Sobre a Iniciativa Self Azul
Promovida pela Guardian, uma das maiores
fabricantes de vidros e espelhos do mundo, juntamente com o Centro Pró-Autista
(CPA), a iniciativa Self Azul foi criada com o objetivo de discutir, conscientizar e sensibilizar empresas, sociedade civil e órgãos
governamentais sobre o Transtorno do Espectro Autista (TEA), cujo diagnóstico
ainda é difícil e demorado porque muitas famílias, e inclusive profissionais de
saúde, desconhecem os sintomas.
Lançado durante a Virada da Saúde, que
acontece em São Paulo até o dia 12 de abril, o Self Azul engloba ações que
incluem uma instalação artística composta por esculturas de espelho, assinada
pelo artista plástico Eduardo Srur, e a realização, no dia 9 de abril, de um
fórum na sede da FIESP (Federação das Indústrias do Estado de São Paulo),
entidade que também é apoiadora da iniciativa. O evento contou com a
participação de mais de 300 pessoas de diversas partes do País.
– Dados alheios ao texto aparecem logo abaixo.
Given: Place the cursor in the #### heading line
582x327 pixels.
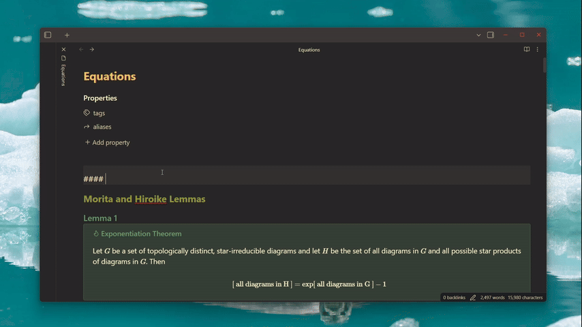Looking at the screenshot, I should tap(307, 179).
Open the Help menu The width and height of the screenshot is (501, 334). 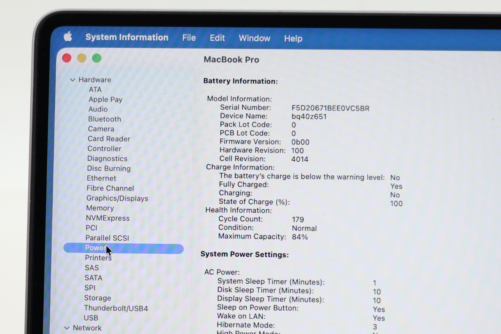pyautogui.click(x=293, y=39)
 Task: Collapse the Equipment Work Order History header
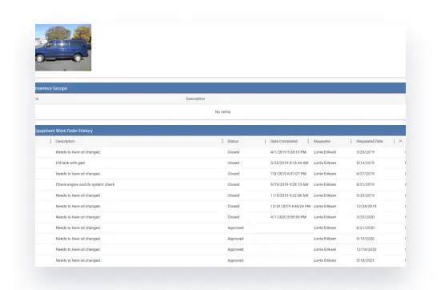(x=220, y=131)
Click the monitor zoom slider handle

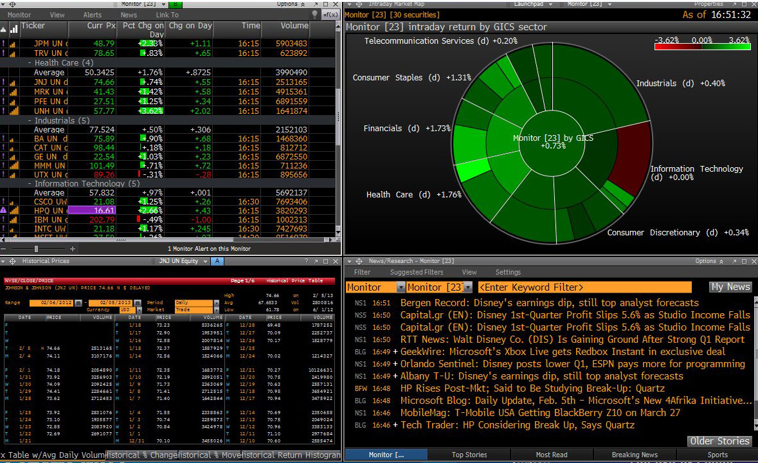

Composta por seis esculturas de espelho, a
obra de Srur está em exposição no vão livre da FIESP e nas estações de Metrô
Paraíso e Trianon-Masp. Na FIESP, duas peças foram instaladas em uma espécie de
uma sala de espelhos, um convite aos transeuntes da Avenida Paulista para
compartilharem uma experiência estética e de conhecimento sobre o complexo
universo do autista.
Sobre o Centro Pró-Autista
Fundado em 4 de abril de 2000, o Centro
Pró-Autista atende pacientes de todo o Brasil, juntamente suas respectivas
famílias, prestando serviço de diagnóstico e indicações terapêuticas para cada
perfil de paciente com autismo. Realiza ainda tratamento terapêutico
multidisciplinar em seu ambulatório, no centro de atenção diária e nas
oficinas, utilizando técnicas de trabalho de padrão internacional.
Sobre a Guardian
Fundada em 1932 em no estado de Michigan
(EUA), a Guardian é uma das maiores fabricantes de vidros e espelhos do mundo.
A companhia está presente em mais de 25 países, entre eles o Brasil, onde
mantém duas fábricas, uma em Tatuí (SP) e outra em Porto Real (RJ), e possui um
Centro de Distribuição em Fortaleza (CE).